::: Text zur Durchsicht
Noch heute erinnert das Grabmal auf dem Kirchhof der Jerusalemgemeinde am Halleschen Tor an den Neubegründer der plastischen Chirurgie.

Schon 1824 hat sich Carl von Graefe am Nordwestrande des Tiergartens ein Sommerhaus bauen lassen. Außerdem bewohnte die Familie Graefe ein nobles Haus in der Behrenstraße 48. In diesen beiden Häusern wuchs der am 22. Mai 1828 geborene Albrecht von Graefe als viertes von fünf Kindern auf. Mit fünfzehn Jahren erließ man dem hochbegabten Albrecht im September 1843 die mündliche Prüfung an einem französischen Gymnasium, nachdem er schon zuvor vom Mathematikunterricht befreit worden war.

Er schrieb sich sofort für das Studium der Medizin sowie der Mathematik, der Physik, der Chemie und der Philosophie ein. Zu seinen Lehrern gehörten unter anderen Johannes Müller, Schönlein, Dieffenbach und Virchow. Im August 1847 mit nur 19 Jahren erhielt er seine Promotionsurkunde für eine der letzten auf Lateinisch abgefassten Dissertationen in Berlin und im anschließenden Wintersemester legte er ein vorzügliches Staatsexamen ab.
::::::
::: Datensatz
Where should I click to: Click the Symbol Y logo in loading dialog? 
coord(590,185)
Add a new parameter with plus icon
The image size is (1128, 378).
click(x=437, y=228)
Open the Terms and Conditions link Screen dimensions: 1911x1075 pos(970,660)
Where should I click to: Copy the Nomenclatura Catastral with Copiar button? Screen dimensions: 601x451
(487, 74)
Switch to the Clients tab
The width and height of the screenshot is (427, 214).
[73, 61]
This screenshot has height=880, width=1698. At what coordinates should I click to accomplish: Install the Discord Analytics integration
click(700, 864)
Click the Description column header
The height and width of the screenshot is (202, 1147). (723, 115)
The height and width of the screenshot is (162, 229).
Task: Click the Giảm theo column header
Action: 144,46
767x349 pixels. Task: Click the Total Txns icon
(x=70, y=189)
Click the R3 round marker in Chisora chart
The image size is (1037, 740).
::::::
* [Durchzuführende Aufgaben]:
1 - Beantworte zum Text über Albrecht von Graefe diese Fragen:
(a) Wo ließ sich Carl von Graefe 1824 ein Sommerhaus bauen?
(b) Als wievieltes von wie vielen Kindern wuchs Albrecht von Graefe auf?
(c) Wie alt war Albrecht von Graefe, als er im August 1847 seine Promotionsurkunde erhielt?
2 - Fasse den Absatz „Er schrieb sich sofort für das Studium“ im Text über Albrecht von Graefe als Stichpunktliste zusammen und behalte dabei die wesentlichen Fakten.

* [Erwartete Ergebnisse]:
1 -
(a) Am Nordwestrande des Tiergartens
(b) Als viertes von fünf Kindern
(c) 19 Jahre

2 -
- Studium: Medizin, Mathematik, Physik, Chemie und Philosophie
- Lehrer unter anderen: Johannes Müller, Schönlein, Dieffenbach, Virchow
- August 1847: Promotionsurkunde mit 19 Jahren für eine der letzten lateinischen Dissertationen in Berlin
- Folgendes Wintersemester: vorzügliches Staatsexamen